Invite-Onlys share information when invited to do so, and invite others to do so in return.
2. Meeting Needs
Askers pose the questions they want to, regardless of other people’s feelings or the outcome. They expect that the recipient will answer honestly, and do the same in return.
Guessers only ask the question if they think the other person will feel comfortable and is likely to respond how they’re hoping.
3. Conversation Flow
Builders add their own thoughts and experiences into conversation, expecting that others will do the same.
Maintainers encourage the speaker to continue sharing on a topic, asking questions to continue speakers on their path.
I love this articulation and breakdown, and definitely believe that having a balance of all is key. Family dynamics and conditioning definitely influence the way we communicate, and the styles really change depending on who you’re talking to.
It feels like Volunteers, Askers, and Builders are more direct styles, whereas Inquiry-Only, Guessers, and Maintainers are leaning into consideration. And, I think these two sides can be at odds a bit — finding the opposite draining.
Ultimately I identify as a Volunteer; I love sparking conversation and feel comfortable being an open book. If I get the sense that a person is Invite-Only, it can feel more unnatural to me.
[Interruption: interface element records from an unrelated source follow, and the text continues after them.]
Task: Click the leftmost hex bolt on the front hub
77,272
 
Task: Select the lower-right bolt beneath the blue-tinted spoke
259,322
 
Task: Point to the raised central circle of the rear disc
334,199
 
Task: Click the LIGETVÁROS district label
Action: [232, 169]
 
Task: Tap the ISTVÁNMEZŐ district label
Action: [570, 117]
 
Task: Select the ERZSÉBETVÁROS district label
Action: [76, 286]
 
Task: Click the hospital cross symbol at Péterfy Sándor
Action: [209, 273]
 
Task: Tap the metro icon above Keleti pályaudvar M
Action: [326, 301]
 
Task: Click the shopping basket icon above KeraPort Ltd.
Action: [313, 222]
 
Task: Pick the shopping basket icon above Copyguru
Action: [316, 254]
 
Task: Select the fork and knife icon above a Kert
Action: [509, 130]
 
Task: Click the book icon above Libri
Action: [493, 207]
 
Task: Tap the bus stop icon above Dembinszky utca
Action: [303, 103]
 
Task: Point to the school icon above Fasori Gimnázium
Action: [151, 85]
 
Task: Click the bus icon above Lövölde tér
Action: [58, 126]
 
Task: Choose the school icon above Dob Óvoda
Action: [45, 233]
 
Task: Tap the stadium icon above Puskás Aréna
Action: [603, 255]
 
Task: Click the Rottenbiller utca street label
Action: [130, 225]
I am striving to be more of an Asker! And really respect people who are. I absolutely tend to operate as a Guesser; doing legwork to think about how a person will react before posing a question. But, as I’ve grown and shed some Millenial people-pleasing, I realize that Guessing can stunt us from getting what we really want. And it’s important as a recipient to answer authentically, rather than assuming anything behind the inquiry.
I’m definitely a Builder. 🤭 And I apologize to the Maintainers I have offended over the years! I also laugh thinking about my fellow Builders and how our conversations feel. We stay buildin’ and buildin’… 😅 almost like our own conversations are happening separately, until we both resolve our respective thought-processes.
I love breaking down these styles and perspectives to help clarify different levels of comfortability and expectations with conversations. And it’s a super interesting tool to bring to loved ones!